Polypropylene & Fish Oil
In their lawsuits, Plaintiffs point out two alleged problems with this design:
- polypropylene is biologically incompatible with human tissue, “promot[ing] an immune response in a large subset of the population”
- fish oils are commonly considered to be allergenic and immunogenic, intensifying allergic responses and immune system effects
In short, the materials from which C-Qur hernia mesh patches are made incite severe immune system responses in many patients, the plaintiffs write. In turn, they continue, these immune system responses increase the likelihood that a patch will break down prematurely inside the body, leading to a host of adverse health consequences. Atrium Medical had full knowledge of these risks, the patients say, but rather than inform the public, the company chose to lie about the product’s safety.
Dangers Of Hernia Mesh Highlighted In C-Qur Lawsuits
Physicians often use surgical mesh products to patch up traumatic wounds, close openings left by invasive operations or add support to muscles weakened by a hernia.
While common, the use of hernia mesh has come under fire in recent years, as thousands of patients have reported serious complications:
- severe pain
- adhesion (mesh becomes attached to internal organs, impairing organ infection and increasing the risk of fistula)
- fistula (the creation of an abnormal passageway between internal organs)
- internal bleeding
- organ perforation
Alongside these risks stands the substantial danger of a total device failure, the US Food & Drug Administration reports. Mesh products can migrate inside the body, threatening the integrity of surrounding organs. In many cases, surgeons have discovered fragments of hernia mesh that literally disintegrated, making total removal nearly impossible. Some mesh products have even been found to increase the likelihood of hernia recurrence, forcing patients back into the operating room for an invasive revision procedure.
Patients Claim Mesh Patches Led To Horrific Injuries
The injuries reported in C-Qur lawsuits, however, may be even more terrific.
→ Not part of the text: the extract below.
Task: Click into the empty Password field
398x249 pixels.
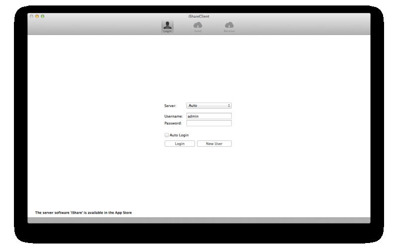Action: tap(209, 123)
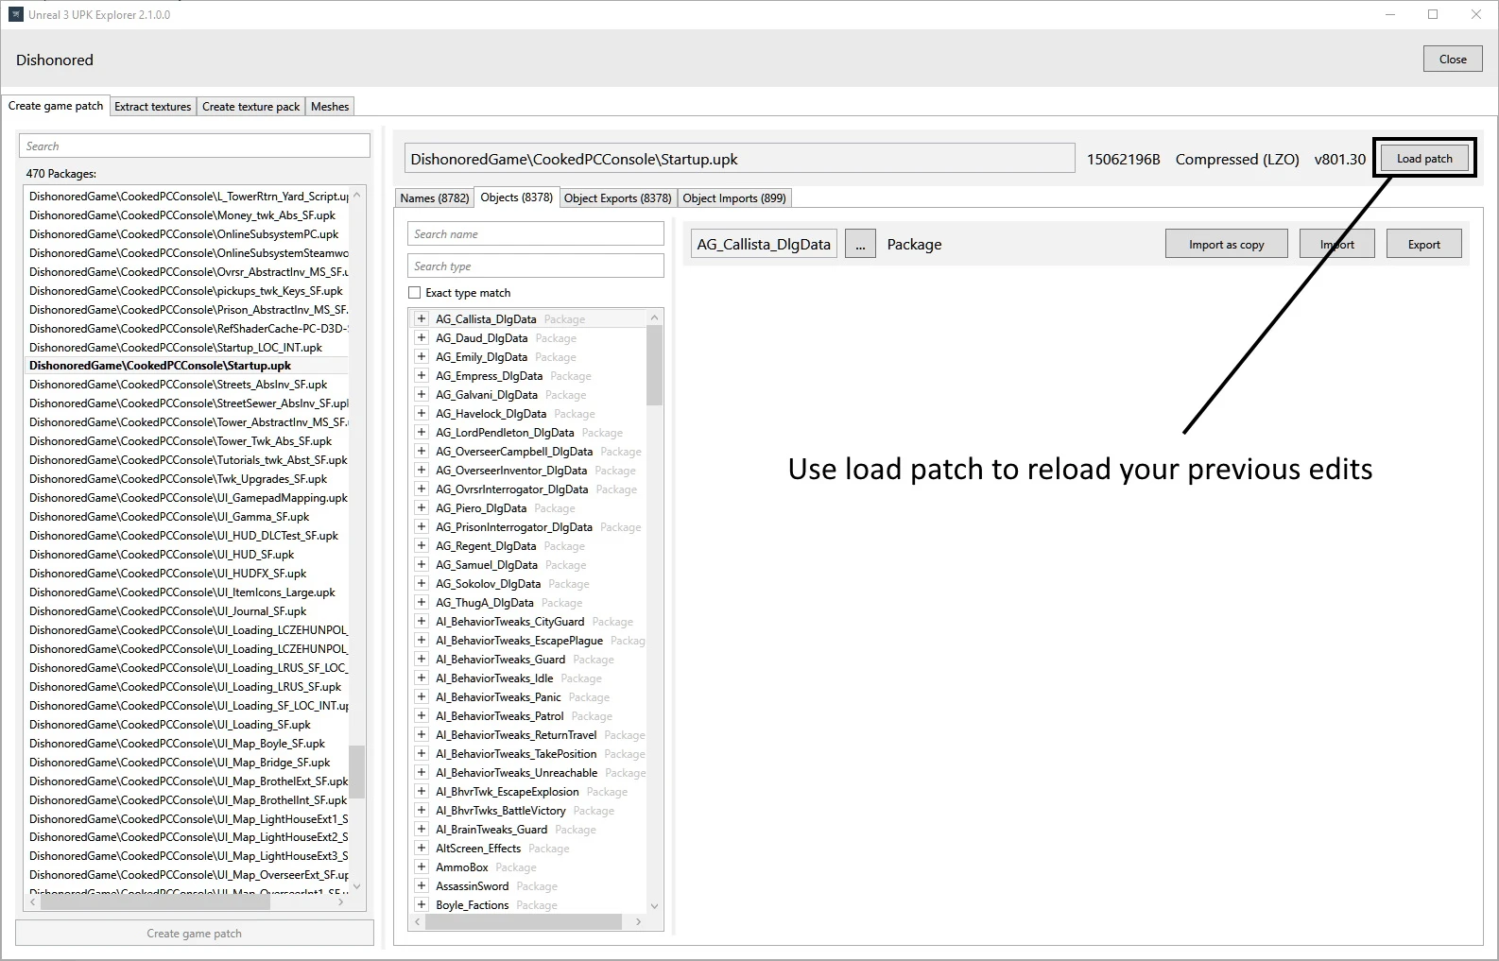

Many plaintiffs claim to have undergone repeated hernia repair procedures involving Atrium’s family of hernia mesh products – suffering repeated injuries and complications as a result.
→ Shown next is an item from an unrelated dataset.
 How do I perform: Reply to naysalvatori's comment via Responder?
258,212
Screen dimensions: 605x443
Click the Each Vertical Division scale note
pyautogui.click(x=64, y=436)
Man Says Repeat Mesh Implants Intensified Complications
In a case filed on March 16, 2017, a man from Wyoming tells the devastating story of his own efforts to have two abdominal hernias repaired. Suffering from epigastric and umbilical hernias, the man underwent his first procedure in March of 2013, receiving two C-Qur Mesh patches in the process.
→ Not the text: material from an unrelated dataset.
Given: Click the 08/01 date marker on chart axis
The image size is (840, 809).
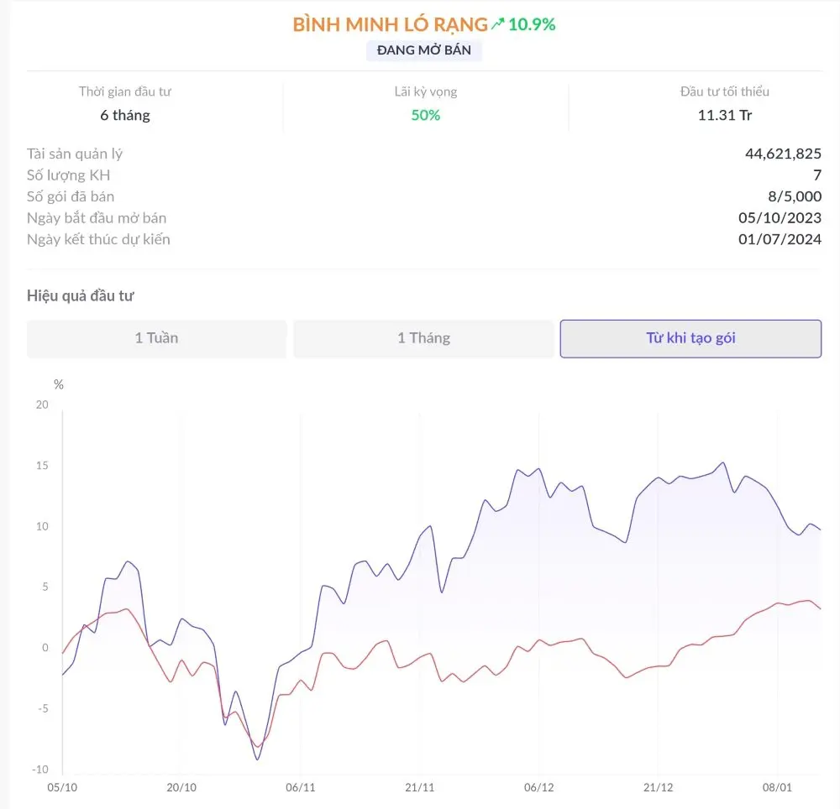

Less than five months after his surgery, Plaintiff returned to his surgeon with a hernia recurrence, the complaint states. The doctor found a “palpable bulge” directly above one of the patient’s implanted C-Qur meshes, but decided against performing a revision procedure immediately.
Severe Mesh Infection & Emergency Surgery
An emergency procedure, however, would become necessary two months later, when the man again presented to his surgeon, this time suffering from excruciating pain. One of the patient’s hernias had become incarcerated, the doctor found, as portions of an internal organ forced their way through his weakened abdominal wall. The man was rushed into surgery, court documents report, where physicians discovered pieces of his bowel had entered the hernia, leading to widespread inflammation and blood vessel rupture. After repairing the problem, the man’s surgeon closed the abdominal wall with yet another Atrium-made C-Qur Mesh hernia patch.